Justice Ruth Bader Ginsburg: Ferguson Highlights ‘Real Racial Problem’ in U.S.

By Julianne Hing Aug 22, 2014

Justice Ruth Bader Ginsburg, she of discerning jabot fashion sense and devastating Supreme Court dissents, spoke on the ongoing tensions in Ferguson, Missouri.

Ginsburg’s perspective? Ferguson, and stop-and-frisk policies like those in New York, are indicative of "real racial problems" in the U.S. which recent Supreme Court decisions "have done little to help," Marcia Coyle wrote for the National Law Journal.

Ginsburg told the National Law Journal:

The court’s more recent rulings restricting affirmative action and voting rights, she added, have not "helped" the country deal with its racial problems. The Voting Rights Act, in particular, has been the most important law "in terms of making people count in a democracy," Ginsburg said. She repeated her disagreement with the 5-4 majority’sdecision last year in Shelby County, Ala. v.

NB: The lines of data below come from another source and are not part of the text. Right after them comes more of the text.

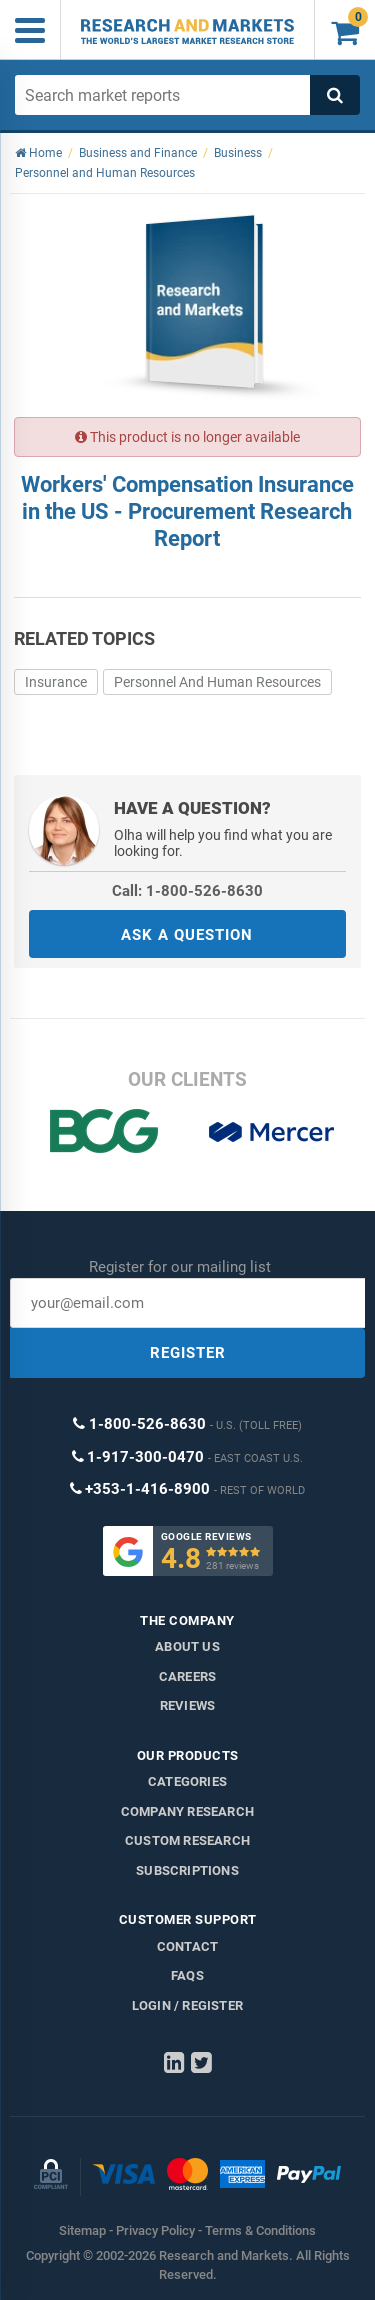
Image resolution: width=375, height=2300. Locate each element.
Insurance (56, 682)
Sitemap (82, 2230)
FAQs (187, 1975)
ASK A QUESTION (187, 935)
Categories (187, 1781)
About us (187, 1646)
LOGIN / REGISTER (187, 2005)
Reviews (187, 1705)
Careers (187, 1676)
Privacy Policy (155, 2230)
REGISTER (188, 1353)
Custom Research (187, 1840)
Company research (187, 1811)
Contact (187, 1946)
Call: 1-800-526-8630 (187, 891)
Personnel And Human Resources (217, 682)
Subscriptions (187, 1870)
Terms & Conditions (260, 2230)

Holder that struck down a key section of the law, which had been renewed by overwhelming majorities in both chambers of Congress in 2006.

Chief Justice John Roberts Jr., who wrote that decision, concluded that 50 years after the act was first passed, "things have changed dramatically" in America.

The 81-year-old Ginsburg, appointed to the high court by President Bill Clinton in 1993, contrasted the pace of public acceptance of black Americans with that of gays and lesbians, focusing on differences in familiarity.

"Once [gay] people began to say who they were, you found that it was your next-door neighbor or it could be your child, and we found people we admired," she said. "That understanding still doesn’t exist with race; you still have separation of neighborhoods, where the races are not mixed. It’s the familiarity with people who are gay that still doesn’t exist for race and will remain that way for a long time as long as where we live remains divided."